No set of safeguards will entirely eliminate the risks associated with the use of sensitive data and there will always be a degree of residual risk. Service providers should consider and document what that residual risk might look like, and whether it is proportionate compared to the established benefits of using the proxy method. This assessment would again benefit from engagement with civil society and affected groups.

If residual risks are deemed acceptable given those benefits, the last step is to implement safeguards and proceed with the use of proxies. Otherwise, service providers may need to consider whether further safeguards might be required, or whether the use of proxies is justifiable at all. Residual risk should also be reviewed on an ongoing basis to ensure new risks associated with changes in context are captured and mitigated.

5. Enabling a better landscape

The current landscape of options for accessing demographic data is not ideal, and has significant limitations.
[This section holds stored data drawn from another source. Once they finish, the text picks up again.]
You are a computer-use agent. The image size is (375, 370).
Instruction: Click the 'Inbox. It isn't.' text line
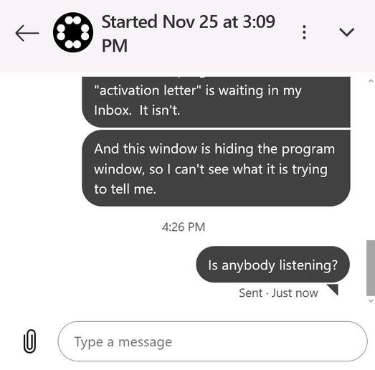(x=137, y=110)
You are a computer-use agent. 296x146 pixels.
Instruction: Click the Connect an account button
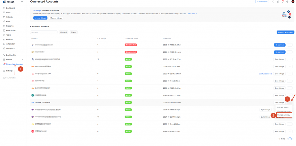[x=285, y=32]
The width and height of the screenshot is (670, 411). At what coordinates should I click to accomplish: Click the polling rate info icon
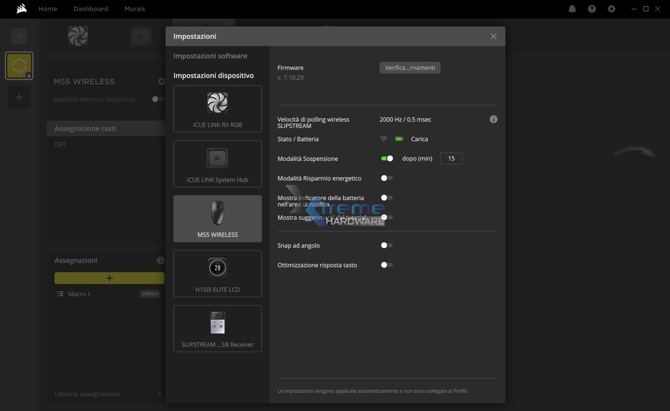pyautogui.click(x=494, y=119)
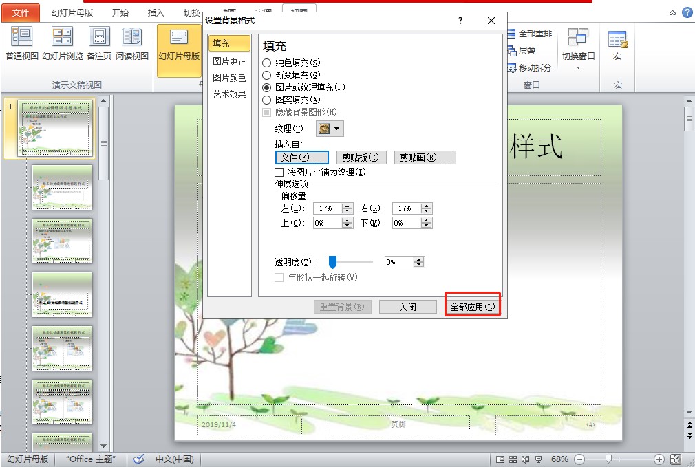
Task: Apply to all via 全部应用 button
Action: tap(472, 306)
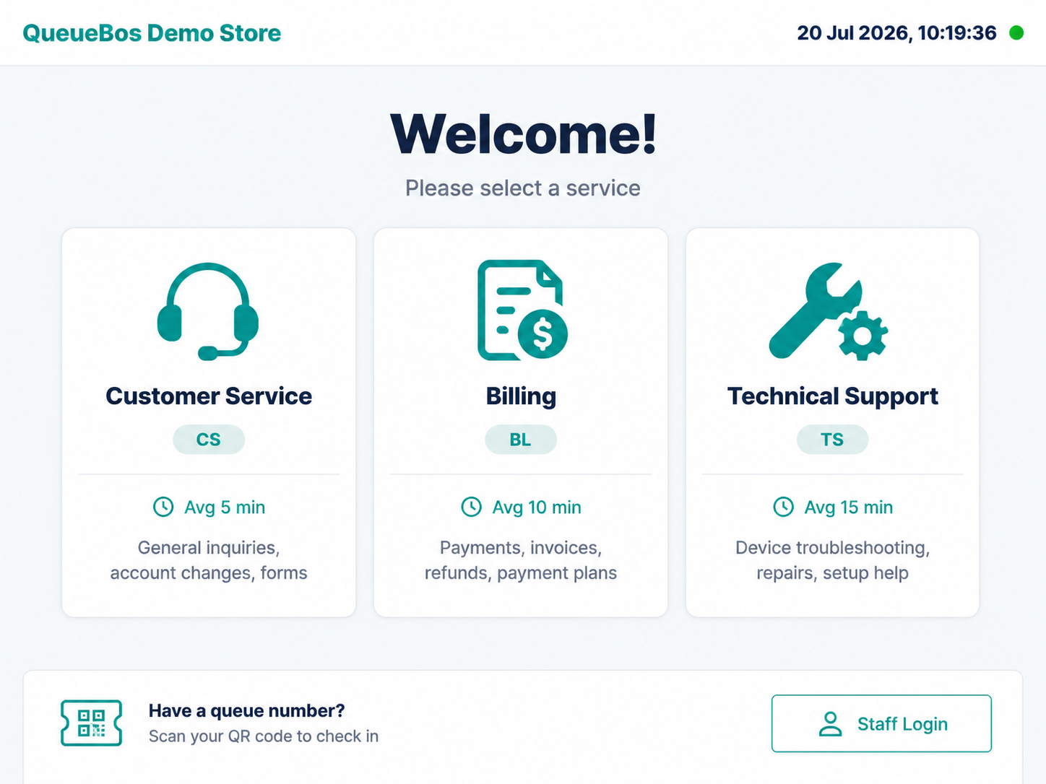This screenshot has width=1046, height=784.
Task: Open the Staff Login button
Action: 881,723
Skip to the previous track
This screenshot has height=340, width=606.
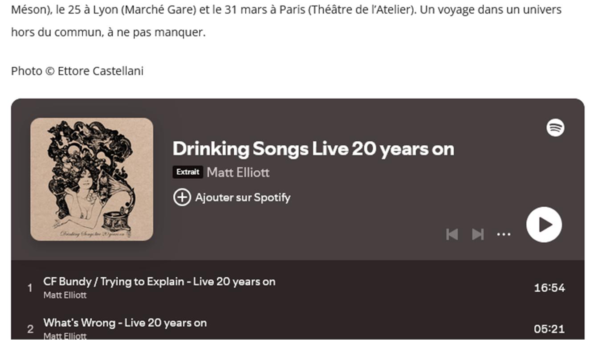pos(452,234)
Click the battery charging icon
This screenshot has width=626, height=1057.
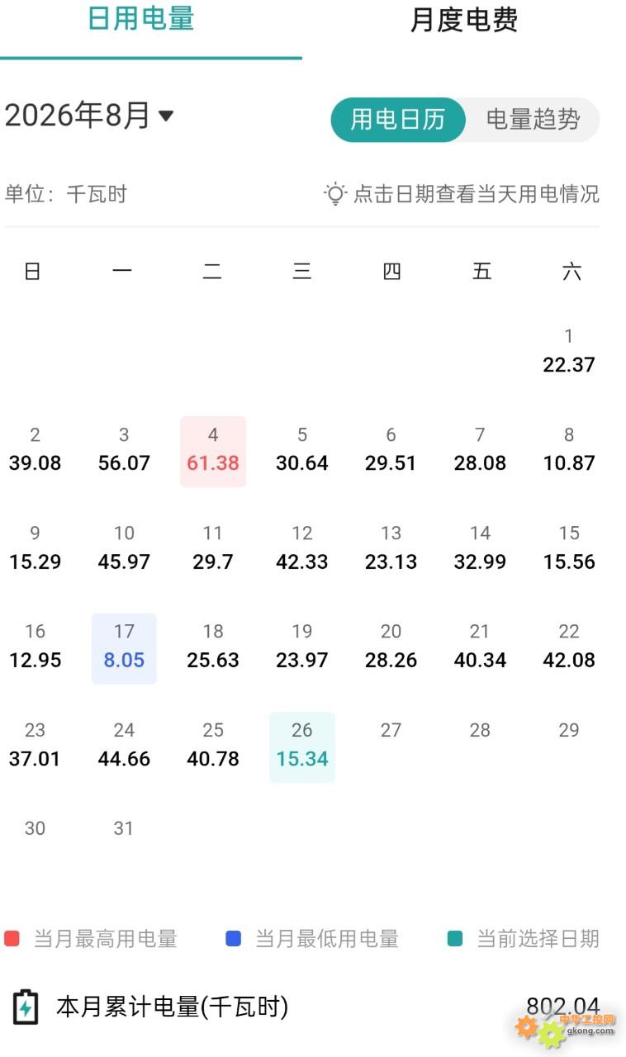click(26, 1007)
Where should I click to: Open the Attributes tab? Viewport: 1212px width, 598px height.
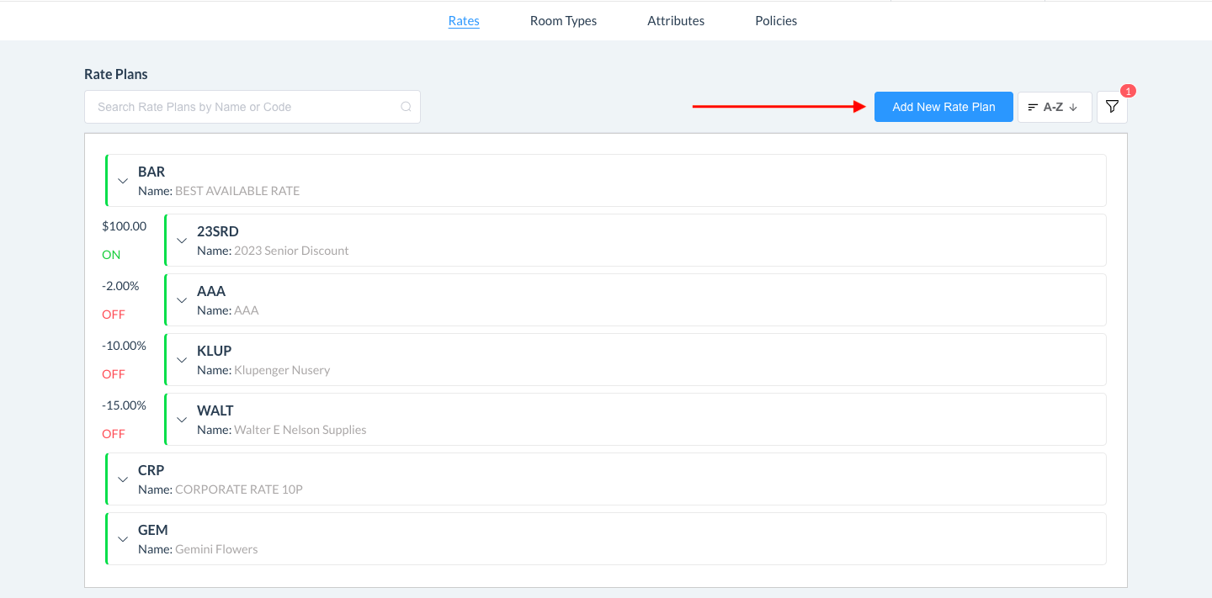676,21
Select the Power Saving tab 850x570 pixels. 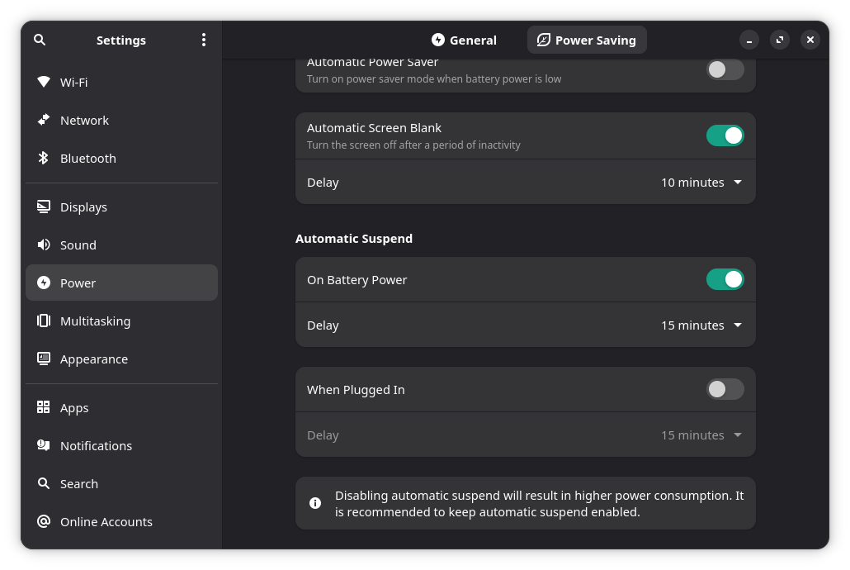tap(587, 40)
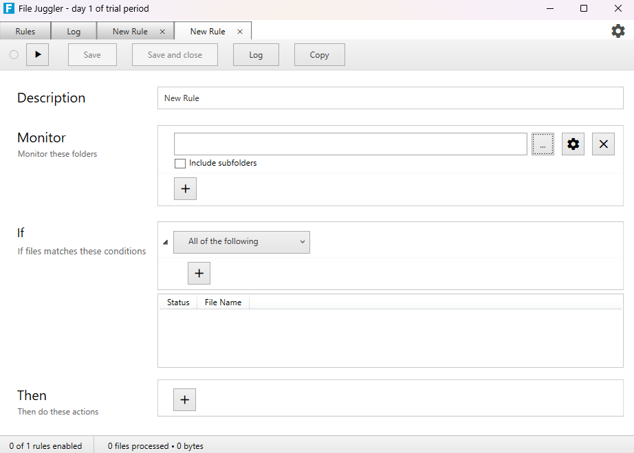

Organisations are required to navigate significant legal, ethical, and practical challenges to either collect demographic data or infer it via the use of proxies. Evidence suggests that members of the public are likely to feel more comfortable sharing their data when governance mechanisms offer them greater privacy and control over their demographic data, particularly in sectors where levels of public trust in data sharing are lower.

In this section, we reflect on what needs to happen to improve this ecosystem, and make it easier for organisations to responsibly use demographic data to address bias.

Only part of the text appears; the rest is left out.